You can't get more volts out of the cap than you charged it with. Capacitors store CHARGE, effectively adding up current until the voltage on them equals the charging voltage/

Somehow , I don't think the 1.5 volt setup is going to bring you much joy in the field.
Here's a tech link to battery info, by the way :http://data.energizer.com/

Why not make a custom tripod with legs that double as battery holders.
I mean like 8 D cells in each of the three legs .

Sure , it will be a little heavy, but  then you don't want to risk a bald eagle
or something landing on the camera and knocking it over, do you? :)

Try a camera flash circuit, and a nice fat capacitor.

I don't need the solenoid to hold closed on this project. By the time it closes, the shutter has already been actuated. It's pretty certain that all I need to do is get a double A battery to provide 12 volts. From my limited understanding, the best option is to convert to AC and transform back to 12v DC. Of course I have no idea how to do that which is why I originally posted.

Isn't 12V the peak the solenoid can cope with? It might still trigger at 1.5V, but with less force (which might be OK, since a camera shutter doesn't take much force to trigger).

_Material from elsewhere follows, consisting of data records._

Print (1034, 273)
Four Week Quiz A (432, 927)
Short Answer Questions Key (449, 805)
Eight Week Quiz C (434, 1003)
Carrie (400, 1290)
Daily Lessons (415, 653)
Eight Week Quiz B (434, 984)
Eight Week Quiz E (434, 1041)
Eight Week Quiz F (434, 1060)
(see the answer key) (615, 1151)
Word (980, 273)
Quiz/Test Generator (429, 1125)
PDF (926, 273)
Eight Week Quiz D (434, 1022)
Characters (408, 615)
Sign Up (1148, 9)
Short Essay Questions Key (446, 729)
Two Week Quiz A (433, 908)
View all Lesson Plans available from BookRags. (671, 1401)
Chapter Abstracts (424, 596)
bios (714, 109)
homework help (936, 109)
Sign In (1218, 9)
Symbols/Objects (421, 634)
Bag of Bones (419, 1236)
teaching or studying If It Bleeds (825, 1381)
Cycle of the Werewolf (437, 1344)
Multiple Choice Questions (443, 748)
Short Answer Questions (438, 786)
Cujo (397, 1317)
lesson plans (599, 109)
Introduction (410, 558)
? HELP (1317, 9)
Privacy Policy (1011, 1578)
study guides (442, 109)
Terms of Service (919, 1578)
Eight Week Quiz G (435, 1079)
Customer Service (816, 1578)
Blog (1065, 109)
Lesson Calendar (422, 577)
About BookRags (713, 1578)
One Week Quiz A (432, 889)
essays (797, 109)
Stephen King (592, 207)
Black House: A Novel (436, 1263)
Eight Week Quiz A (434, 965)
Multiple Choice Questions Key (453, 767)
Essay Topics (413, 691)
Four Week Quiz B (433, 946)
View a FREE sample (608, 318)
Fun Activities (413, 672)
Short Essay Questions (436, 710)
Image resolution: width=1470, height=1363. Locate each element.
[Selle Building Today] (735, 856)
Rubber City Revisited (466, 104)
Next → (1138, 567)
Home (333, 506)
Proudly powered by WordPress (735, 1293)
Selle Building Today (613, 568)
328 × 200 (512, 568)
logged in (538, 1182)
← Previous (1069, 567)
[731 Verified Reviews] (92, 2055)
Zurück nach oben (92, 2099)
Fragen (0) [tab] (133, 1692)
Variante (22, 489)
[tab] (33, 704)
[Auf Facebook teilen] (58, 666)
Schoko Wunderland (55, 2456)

Solenoids will generally close and run on a 100% duty cycle at their rated voltage - 12 here, though they will often hold once closed on less than 1/2 their rated volts. Its always a good idea to bang them very hard for a few msec to close them, then reduce the voltage to the hold level - this saves them getting almighty hot in use

I'm already using an Arduino for this project. My 4x5 camera will be near wildlife where I can't be. The shutter will be triggered by an Arduino based optic sensor.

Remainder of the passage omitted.